The publication of this report is timely in that it corresponds to the U.S. President's Emergency Plan for AIDS Relief (PEPFAR)’s new strategy for the global program: to make services a part of each nation’s health offerings. U.S. Global AIDS coordinator Eric Goosby said, “It is our honest belief that these programs are in a fragile period. We need to transition them into being more embedded in the countries’ infrastructure and for the countries to have true ownership of them.” The new direction for the program would handoff oversight of AIDS program to each countries’ health ministries with the goal that in the next five years, PEPFAR “will help treat 4 million infected people, care for 12 million, and double the number of babies born free of the virus.”

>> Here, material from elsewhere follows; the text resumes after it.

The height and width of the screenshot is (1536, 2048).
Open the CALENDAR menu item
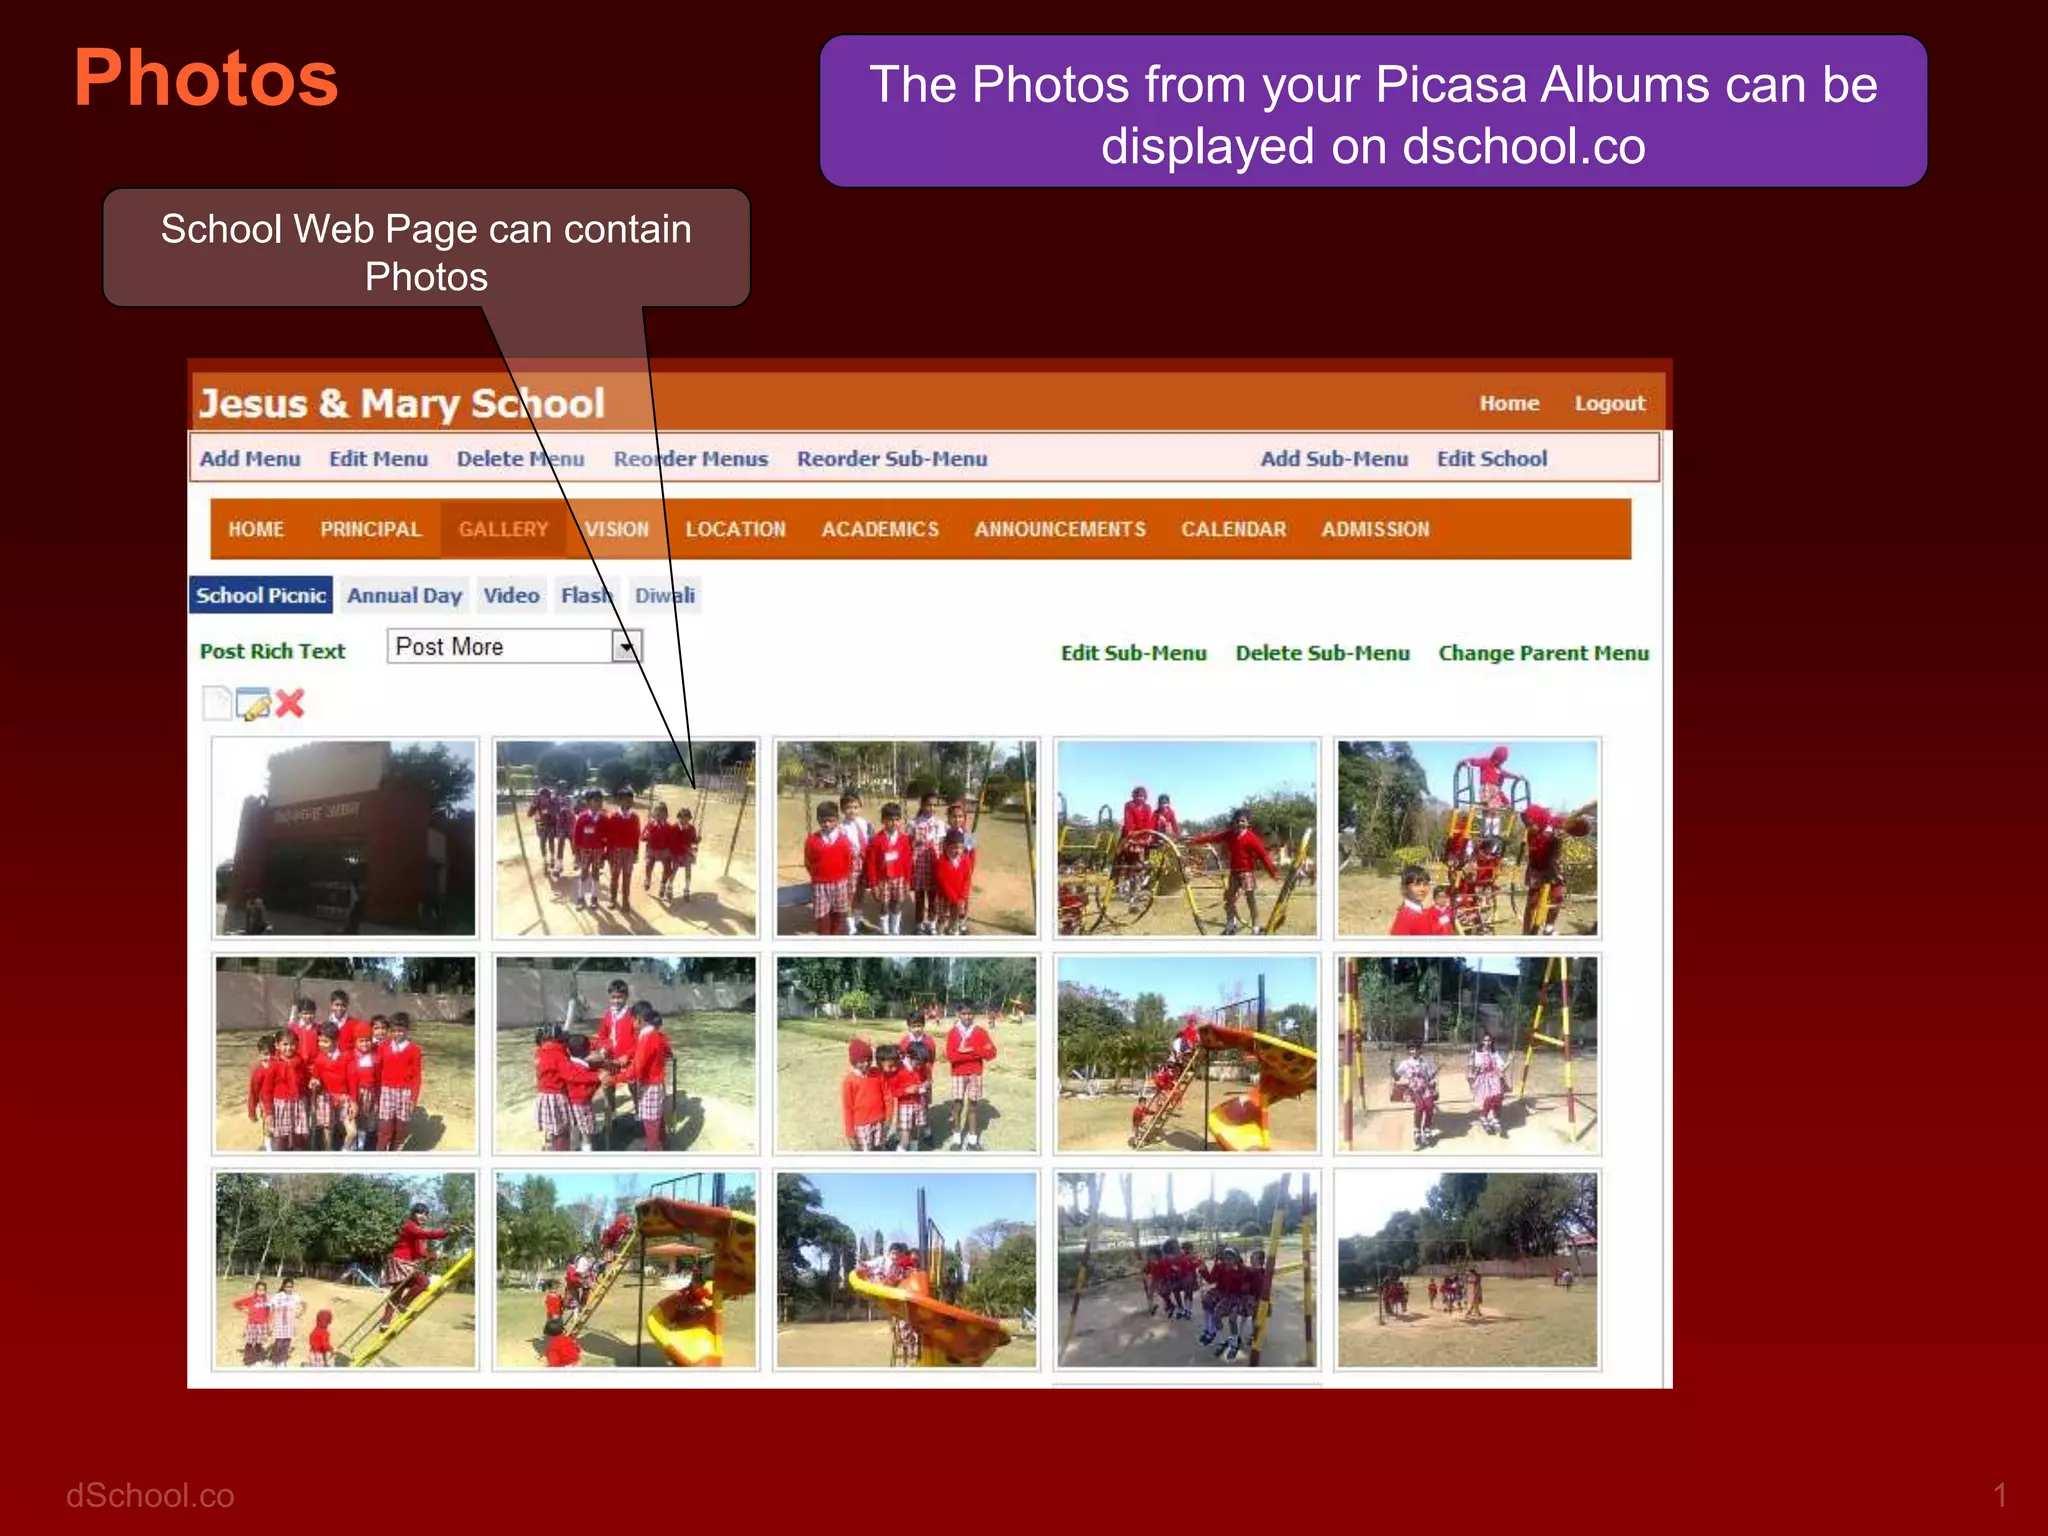(1233, 529)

The laboratory community has the unique opportunity to make a large contribution to the Third-Generation AIDS programs by working with health systems to “prioritize strengthening laboratory infrastructure, not only to improve diagnosis but also to stem the development of drug resistance as more people are put on treatment.” Doing so will increase the quality of care, lower cost of service, and reduce waste. ASCP continues to promote strengthening of global laboratory services through quality education, mentorship, and collaboration.